━━ DATA LISTING ━━

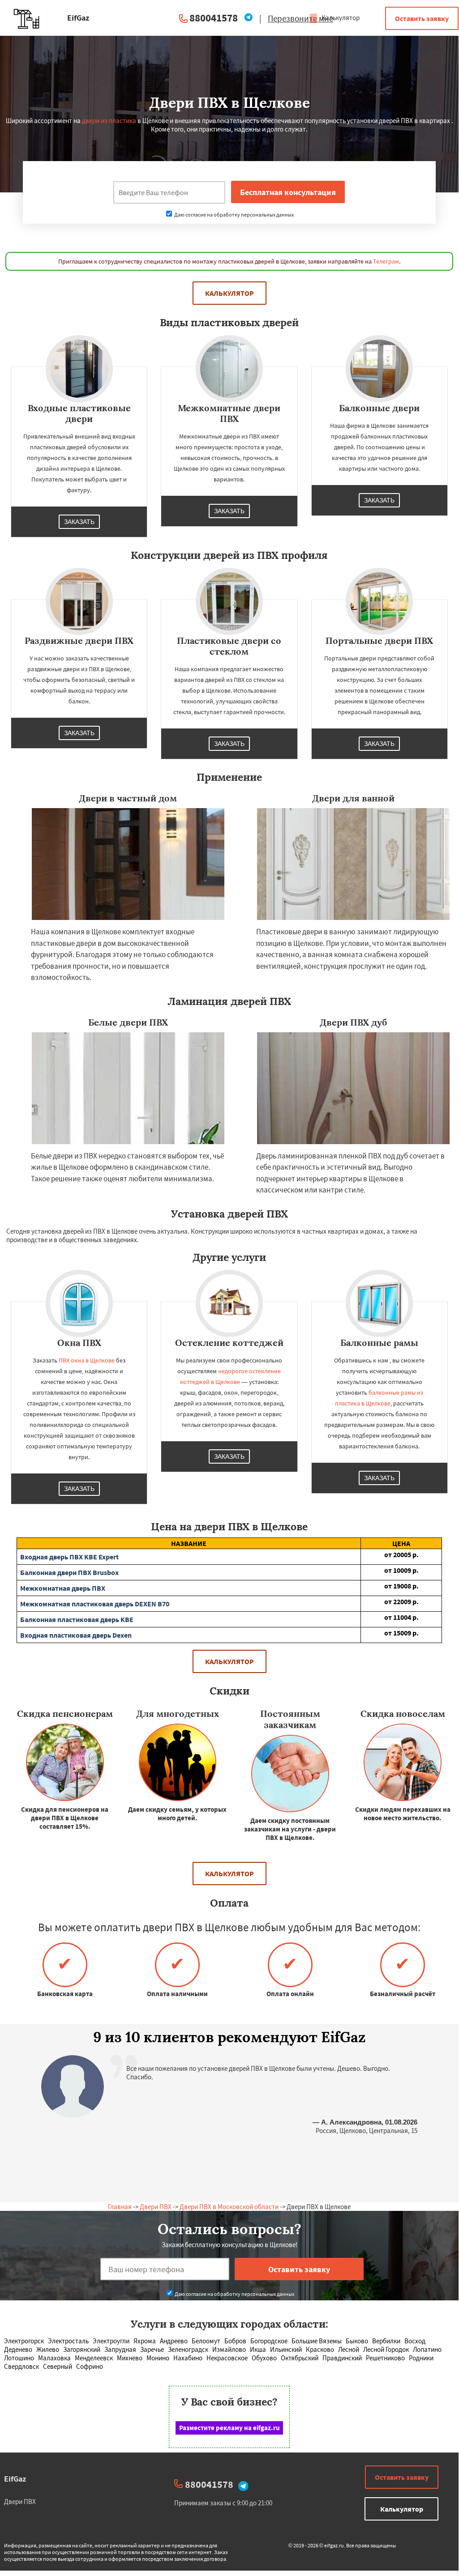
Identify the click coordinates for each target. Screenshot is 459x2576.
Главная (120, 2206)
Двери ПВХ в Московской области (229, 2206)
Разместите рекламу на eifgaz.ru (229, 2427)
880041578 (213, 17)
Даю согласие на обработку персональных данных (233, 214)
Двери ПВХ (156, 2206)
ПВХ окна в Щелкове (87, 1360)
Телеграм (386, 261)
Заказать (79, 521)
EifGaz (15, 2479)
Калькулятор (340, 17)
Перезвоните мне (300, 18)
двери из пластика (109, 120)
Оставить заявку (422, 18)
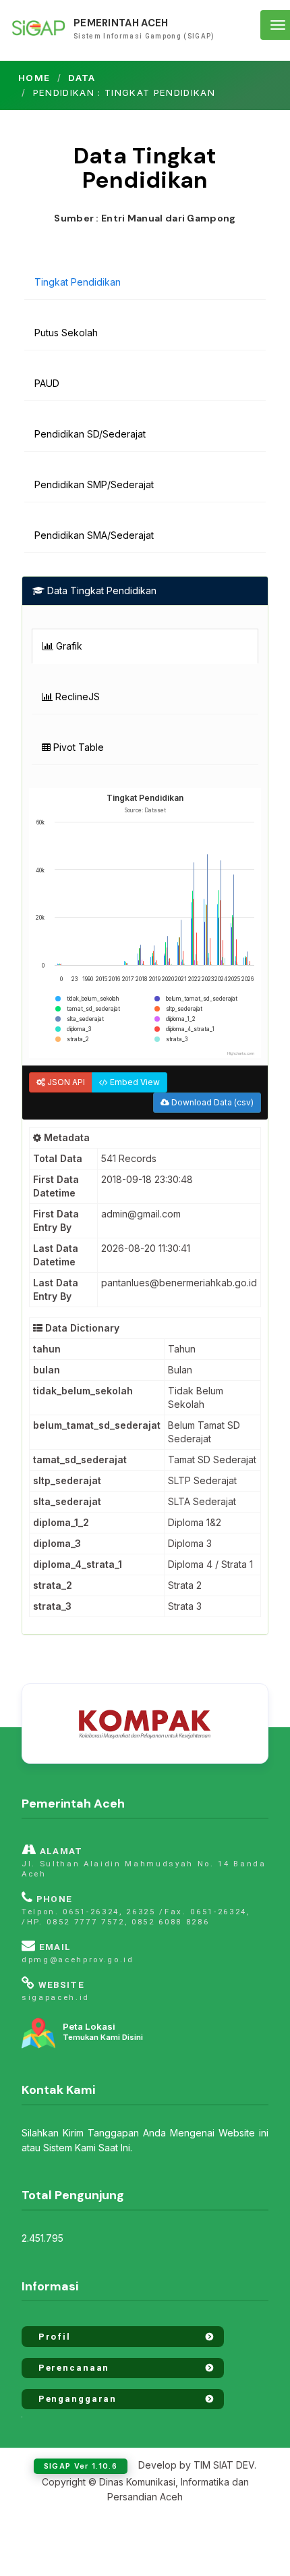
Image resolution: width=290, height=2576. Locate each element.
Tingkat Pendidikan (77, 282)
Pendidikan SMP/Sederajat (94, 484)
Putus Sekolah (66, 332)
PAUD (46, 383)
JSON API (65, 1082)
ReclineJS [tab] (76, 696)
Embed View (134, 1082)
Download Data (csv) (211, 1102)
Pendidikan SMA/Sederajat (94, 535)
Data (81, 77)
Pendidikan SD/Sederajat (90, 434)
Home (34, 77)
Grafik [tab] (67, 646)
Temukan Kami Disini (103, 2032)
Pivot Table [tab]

━━━

WHAT YOU SHOULD DO:
Using the data above, transcribe the lines that run from the line with "Двери ПВХ в Московской области (229, 2206)" to the line with "Оставить заявку (422, 18)", both ends kept, and output nothing else.

TASK RESPONSE:
Двери ПВХ в Московской области (229, 2206)
Разместите рекламу на eifgaz.ru (229, 2427)
880041578 (213, 17)
Даю согласие на обработку персональных данных (233, 214)
Двери ПВХ (156, 2206)
ПВХ окна в Щелкове (87, 1360)
Телеграм (386, 261)
Заказать (79, 521)
EifGaz (15, 2479)
Калькулятор (340, 17)
Перезвоните мне (300, 18)
двери из пластика (109, 120)
Оставить заявку (422, 18)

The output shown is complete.